Do tego starcia miało dojść 11 maja w Arabii Saudyjskiej, ale na przeszkodzie stanęła kontuzja łokcia Ukraińca. Zaistniała sytuacja zmusiła organizatorów do znalezienia nowego terminu. Wybrano 21 lipca w Moskwie, czyli Gassijew będzie walczył na własnej ziemi. Wobec tego w trudniejszym położeniu wydaje się być Usyk, jednak dla mistrza WBO i WBC nie może to stanowić problemu. W końcu jest pięściarzem prezentującym najwyższy poziom. Warto dodać, że dotychczas 31-letni Ukrainiec rywalizował w WBSS wyłącznie na… terytorium rywali. Nie sprawiło mu to problemu, aby w dziesiątej rundzie w Berlinie znokautować Marco Hucka. Walka z Mairisem Briedisem w Rydze miała nieco inny przebieg, ale zakończyła się również po myśli Usyka.
Gassijew w WBSS prezentuje wysoki poziom. W ćwierćfinale w trzeciej rundzie powalił na deski Krzysztofa Włodarczyka. Ogromnych emocji dostarczyło półfinałowe starcie Rosjanina z Yunierem Dorticosem. Piekielnie wyniszczająca walka, w której nie brakowało potężnych ciosów. W 12. rundzie Kubańczyk padł na deski i Gassijew znalazł się w finale. 24-latek urodzony w Władykaukazie w grudniu 2016 roku sięgnął po pas mistrzowski IBF pokonując Denisa Lebiediewa. W lutym dołożył tytuł WBA. Gassijew prezentuje się znakomicie ringu, imponuje zwłaszcza siła jego ciosów. Rosjanin ma 26 wygranych na koncie, w tym 19 przez nokaut. Jego sobotni rywal, choć jest starszy – stoczył 14 zawodowych pojedynków.

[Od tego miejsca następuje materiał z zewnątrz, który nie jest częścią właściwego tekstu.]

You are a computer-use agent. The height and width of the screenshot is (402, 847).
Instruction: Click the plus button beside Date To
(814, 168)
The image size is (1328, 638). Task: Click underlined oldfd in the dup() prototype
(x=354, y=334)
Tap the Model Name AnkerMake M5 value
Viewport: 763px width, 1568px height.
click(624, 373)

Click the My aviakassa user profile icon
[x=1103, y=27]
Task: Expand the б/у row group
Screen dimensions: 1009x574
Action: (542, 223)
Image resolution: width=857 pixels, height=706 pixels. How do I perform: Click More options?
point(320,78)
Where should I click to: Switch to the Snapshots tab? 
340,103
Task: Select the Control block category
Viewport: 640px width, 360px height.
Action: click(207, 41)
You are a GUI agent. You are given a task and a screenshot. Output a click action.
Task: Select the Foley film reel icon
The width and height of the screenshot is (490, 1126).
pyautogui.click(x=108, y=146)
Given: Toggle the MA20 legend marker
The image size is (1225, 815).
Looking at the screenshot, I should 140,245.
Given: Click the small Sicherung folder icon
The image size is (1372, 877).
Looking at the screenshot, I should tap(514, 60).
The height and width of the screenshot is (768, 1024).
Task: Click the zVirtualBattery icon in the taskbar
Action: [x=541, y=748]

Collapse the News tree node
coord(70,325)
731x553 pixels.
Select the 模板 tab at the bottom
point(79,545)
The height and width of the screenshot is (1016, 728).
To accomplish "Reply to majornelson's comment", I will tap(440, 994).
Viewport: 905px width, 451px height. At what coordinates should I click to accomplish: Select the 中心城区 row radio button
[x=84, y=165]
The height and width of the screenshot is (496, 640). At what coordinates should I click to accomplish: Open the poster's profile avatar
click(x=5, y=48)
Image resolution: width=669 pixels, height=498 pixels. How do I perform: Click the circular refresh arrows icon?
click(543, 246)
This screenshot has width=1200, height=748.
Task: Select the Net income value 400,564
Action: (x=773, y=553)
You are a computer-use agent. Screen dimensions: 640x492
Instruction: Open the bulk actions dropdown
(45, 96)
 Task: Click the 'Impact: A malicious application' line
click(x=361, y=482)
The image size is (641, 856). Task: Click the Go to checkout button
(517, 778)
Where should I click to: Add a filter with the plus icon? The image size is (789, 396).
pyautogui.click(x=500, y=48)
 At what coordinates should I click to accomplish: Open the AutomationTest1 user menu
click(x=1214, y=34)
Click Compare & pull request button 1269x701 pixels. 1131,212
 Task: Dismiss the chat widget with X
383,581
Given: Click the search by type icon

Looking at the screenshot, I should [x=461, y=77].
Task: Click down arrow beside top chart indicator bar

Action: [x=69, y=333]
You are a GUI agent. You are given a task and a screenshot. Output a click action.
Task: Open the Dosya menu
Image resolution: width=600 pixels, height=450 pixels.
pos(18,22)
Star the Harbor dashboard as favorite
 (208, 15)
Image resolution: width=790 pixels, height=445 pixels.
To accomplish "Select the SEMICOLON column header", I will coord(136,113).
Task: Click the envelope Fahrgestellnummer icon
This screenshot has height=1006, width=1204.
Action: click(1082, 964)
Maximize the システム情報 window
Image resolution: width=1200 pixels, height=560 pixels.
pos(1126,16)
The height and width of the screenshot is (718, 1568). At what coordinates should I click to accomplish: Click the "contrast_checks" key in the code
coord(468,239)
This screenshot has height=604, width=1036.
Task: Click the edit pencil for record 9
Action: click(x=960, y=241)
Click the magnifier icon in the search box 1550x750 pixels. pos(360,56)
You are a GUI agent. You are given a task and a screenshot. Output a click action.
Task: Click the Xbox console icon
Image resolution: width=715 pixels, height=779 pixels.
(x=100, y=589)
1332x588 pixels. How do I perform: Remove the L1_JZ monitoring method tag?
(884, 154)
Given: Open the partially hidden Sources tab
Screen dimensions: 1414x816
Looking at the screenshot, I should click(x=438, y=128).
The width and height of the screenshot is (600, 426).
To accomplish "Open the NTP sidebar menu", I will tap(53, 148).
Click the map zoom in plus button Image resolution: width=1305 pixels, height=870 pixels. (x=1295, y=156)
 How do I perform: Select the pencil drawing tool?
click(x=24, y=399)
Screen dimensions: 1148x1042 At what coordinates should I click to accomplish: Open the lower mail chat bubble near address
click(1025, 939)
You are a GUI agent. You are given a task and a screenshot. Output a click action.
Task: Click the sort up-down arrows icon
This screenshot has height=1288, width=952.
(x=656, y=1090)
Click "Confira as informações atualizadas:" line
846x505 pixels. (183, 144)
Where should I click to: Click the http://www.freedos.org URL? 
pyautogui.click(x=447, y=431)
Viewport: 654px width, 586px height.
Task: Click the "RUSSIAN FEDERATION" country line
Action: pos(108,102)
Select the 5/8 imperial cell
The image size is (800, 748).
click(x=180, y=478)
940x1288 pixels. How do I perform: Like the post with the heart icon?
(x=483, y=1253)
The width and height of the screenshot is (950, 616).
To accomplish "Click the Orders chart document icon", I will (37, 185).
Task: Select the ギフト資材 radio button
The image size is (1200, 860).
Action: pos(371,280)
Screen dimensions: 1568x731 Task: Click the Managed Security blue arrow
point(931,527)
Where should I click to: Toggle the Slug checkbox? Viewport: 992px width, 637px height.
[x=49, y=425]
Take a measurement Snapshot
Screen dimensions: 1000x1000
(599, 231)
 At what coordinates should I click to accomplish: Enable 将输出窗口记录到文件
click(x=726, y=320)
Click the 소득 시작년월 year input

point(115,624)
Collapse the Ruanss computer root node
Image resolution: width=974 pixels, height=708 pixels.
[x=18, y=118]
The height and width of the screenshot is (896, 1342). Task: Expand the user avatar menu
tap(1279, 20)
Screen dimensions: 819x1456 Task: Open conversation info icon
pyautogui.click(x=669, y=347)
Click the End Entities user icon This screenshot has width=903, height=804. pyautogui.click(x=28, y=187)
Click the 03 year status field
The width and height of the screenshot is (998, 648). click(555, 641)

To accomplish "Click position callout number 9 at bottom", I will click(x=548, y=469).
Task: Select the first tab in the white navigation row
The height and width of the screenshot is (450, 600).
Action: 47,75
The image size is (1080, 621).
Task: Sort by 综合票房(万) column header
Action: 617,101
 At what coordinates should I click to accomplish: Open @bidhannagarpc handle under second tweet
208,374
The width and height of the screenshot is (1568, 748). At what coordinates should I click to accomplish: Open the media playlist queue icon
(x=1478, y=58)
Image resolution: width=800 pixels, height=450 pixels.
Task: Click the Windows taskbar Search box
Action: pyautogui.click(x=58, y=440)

Stawka finału WBSS w wadze junior ciężkiej na Stadionie Olimpijskim w Moskwie jest ogromna. Na szali pojawią się tytuły mistrzowskie WBO, WBC, IBF i WBA oraz pas magazynu The Ring oraz Puchar Muhammada Alego. Zwycięzca przejdzie do historii i stanie się prawdziwą gwiazdą. Pytanie – czy walka będzie partią szachów, czy otwartym starciem? Pójście na wymianę nie będzie dobrym ruchem ze strony Usyka, gdyż potężny cios Gassijewa natychmiast może zakończyć rywalizację. Ukrainiec jest inteligentnym pięściarzem i potrafi spokojnie prowadzić walkę, aby ukłuć w kluczowym momencie. Z kolei Gassijew jest piekielnie niebezpieczny, jednak z Dorticosem pokazał, że jest w stanie na ostatniej prostej efektownie zakończyć walkę. Szykuje się pojedynek godny finału.